◆ **The task**
Would you return, word for word, the lines of the data below from the line with "Task: Click the red ban icon at 10:24:43" through the line with "1280x720 pixels.", and no others?

◆ **Record set**

★ ★ ★ ★ ★ ★ ★

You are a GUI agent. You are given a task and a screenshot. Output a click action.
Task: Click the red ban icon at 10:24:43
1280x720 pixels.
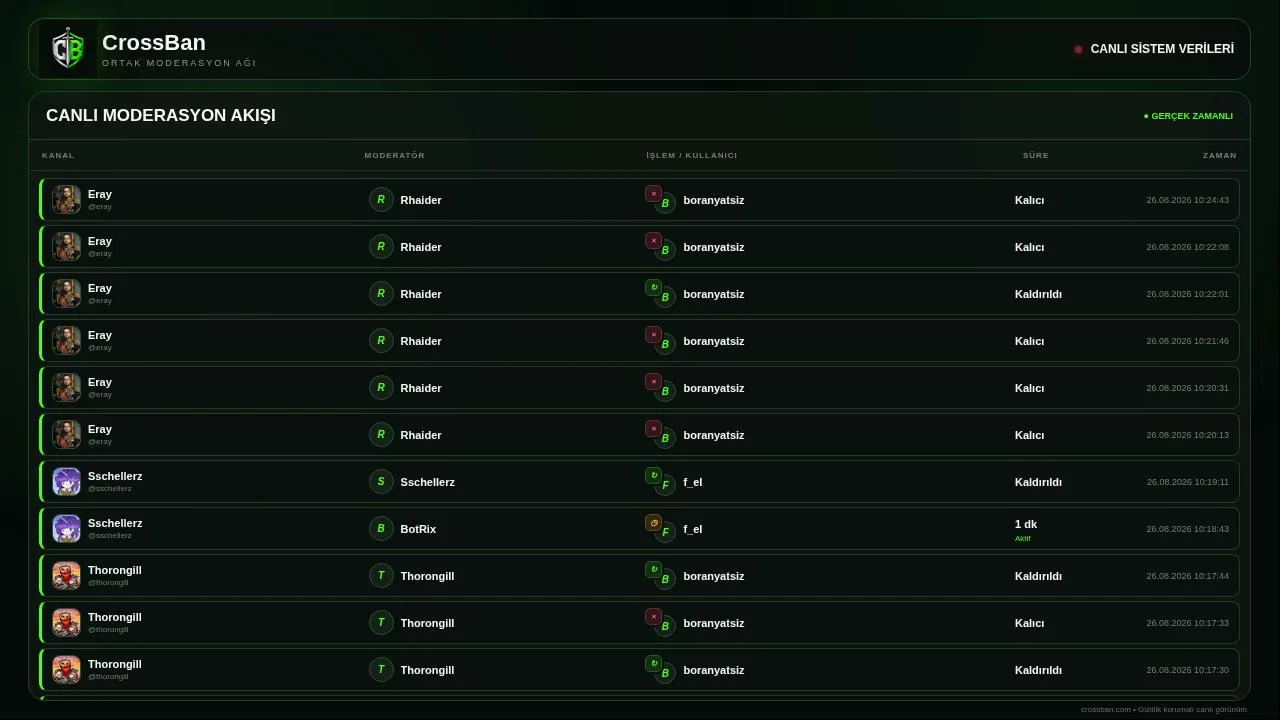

★ ★ ★ ★ ★ ★ ★

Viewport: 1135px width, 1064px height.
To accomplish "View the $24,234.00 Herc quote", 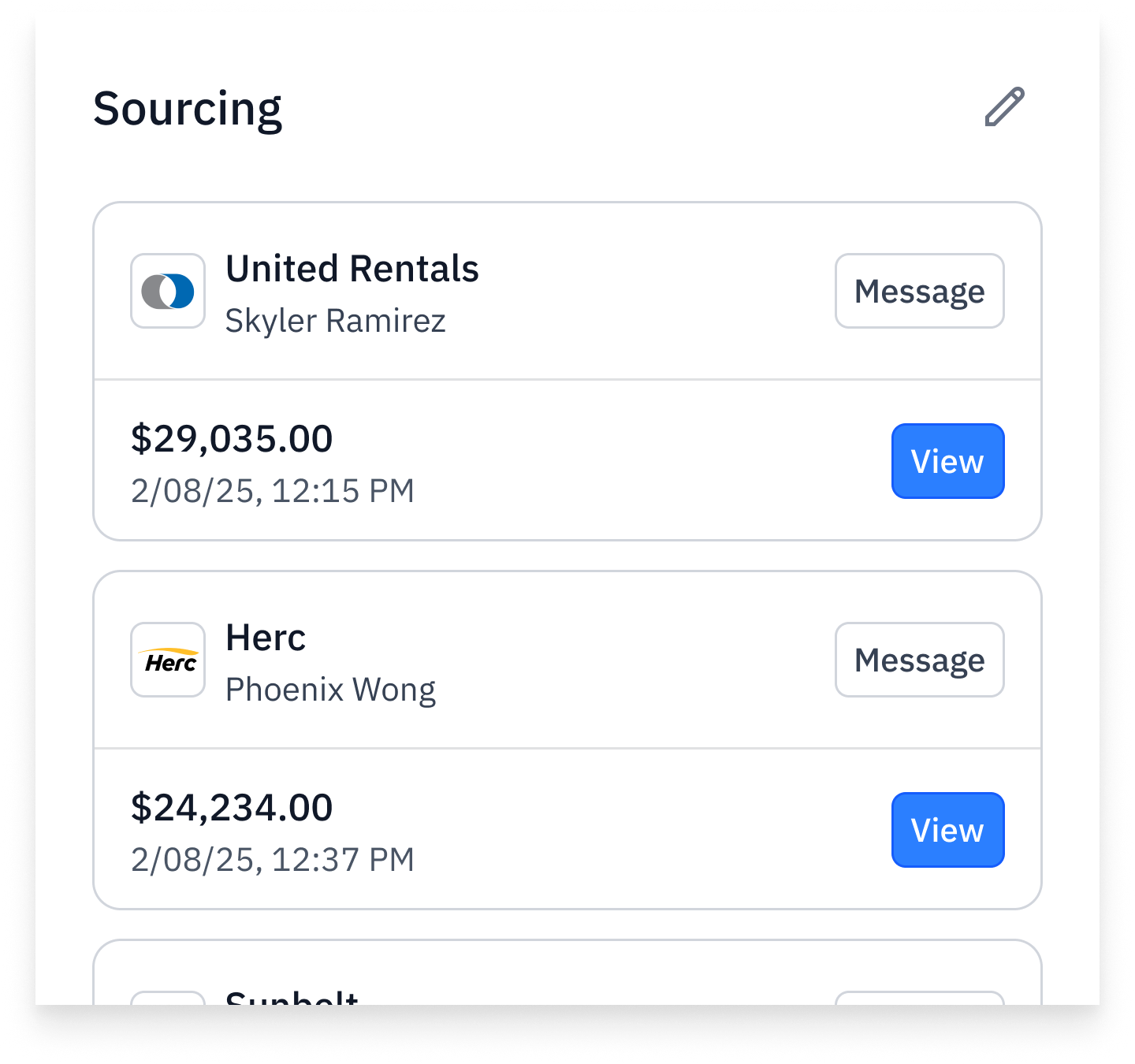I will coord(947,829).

★ ★ ★ ★ ★ ★ ★

◆ **The completed task**
Task: Click the red ban icon at 10:24:43
1280x720 pixels.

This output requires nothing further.